191 members of the Electoral College 96 votes needed to win
| Candidate | Fazal Elahi Chaudhry | Khan Amirzadah Khan |
| Party | PPP | NAP(W) |
| Electoral vote | 139 | 45 |
| Percentage | 75.54% | 24.46% |
| President before election Zulfikar Ali Bhutto PPP | Elected President Fazal Elahi Chaudhry PPP |

= 1973 Pakistani presidential election =

An indirect presidential election was held in Pakistan from 10 August 1973 to select the fifth president of Pakistan and the first president under the new 1973 constitution. Fazal Elahi Chaudhry, candidate for the Pakistan People's Party (PPP), won 139 votes in parliament, defeating Khan Amirzadah Khan, candidate for the National Awami Party (NAP), who won only 45 votes.

== Background ==
After the fall of the Ayub Khan regime in Pakistan through a popular uprising, President Yahya Khan declared martial law and subsequently held a general election which resulted in Sheikh Mujibur Rahman's All-Pakistan Awami League winning 167 seats, all from East Pakistan, to surpass the needed parliamentary majority of 151 seats to form a government. However, Zulfikar Ali Bhutto, chairman of the PPP, refused to recognize the electoral results because his party won the most seats in West Pakistan. As a result of this political crisis, Rahman declared the independence of a sovereign Bangladesh and won East Pakistan's independence by December 1971 with Indian support.

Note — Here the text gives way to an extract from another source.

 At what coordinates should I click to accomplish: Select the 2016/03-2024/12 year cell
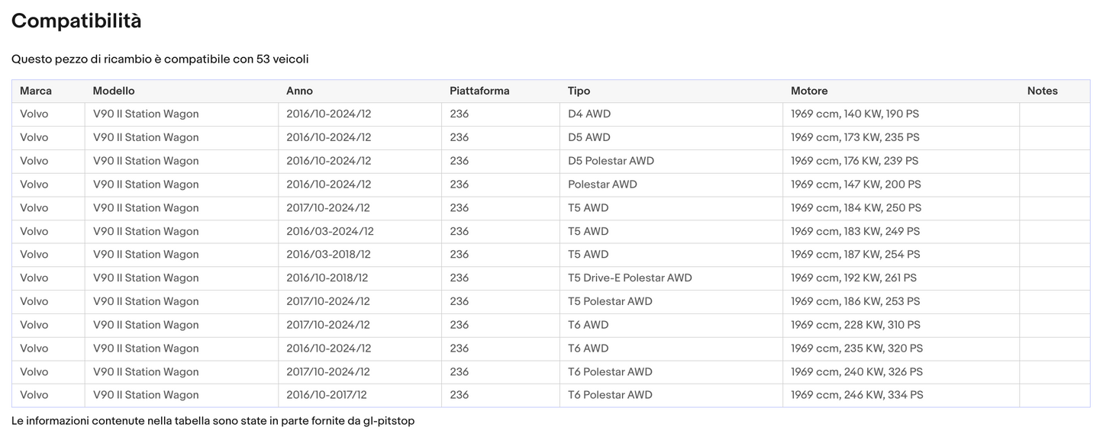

With the loss of East Pakistan, Khan handed over control of the presidency to Bhutto, who immediately began political reforms to draft a new constitution for Pakistan. Bhutto held a constitutional convention which resulted in the creation of a new constitution in October 1972, which was ratified by Pakistan's parliament on 10 April 1973. This new constitution transitioned Pakistan's system of government from a presidential system to a parliamentary system, and the president of Pakistan became a largely ceremonial role.

== Campaign ==
In preparation to place the new 1973 constitution into effect on 14 August 1973, Pakistan's bicameral parliament voted for a new president on 10 August. According to the constitution, the president is elected through an electoral college by both houses of parliament: the Senate and National Assembly; the president is also elected by votes in the country's provincial assemblies with a total of 696 votes needed to win.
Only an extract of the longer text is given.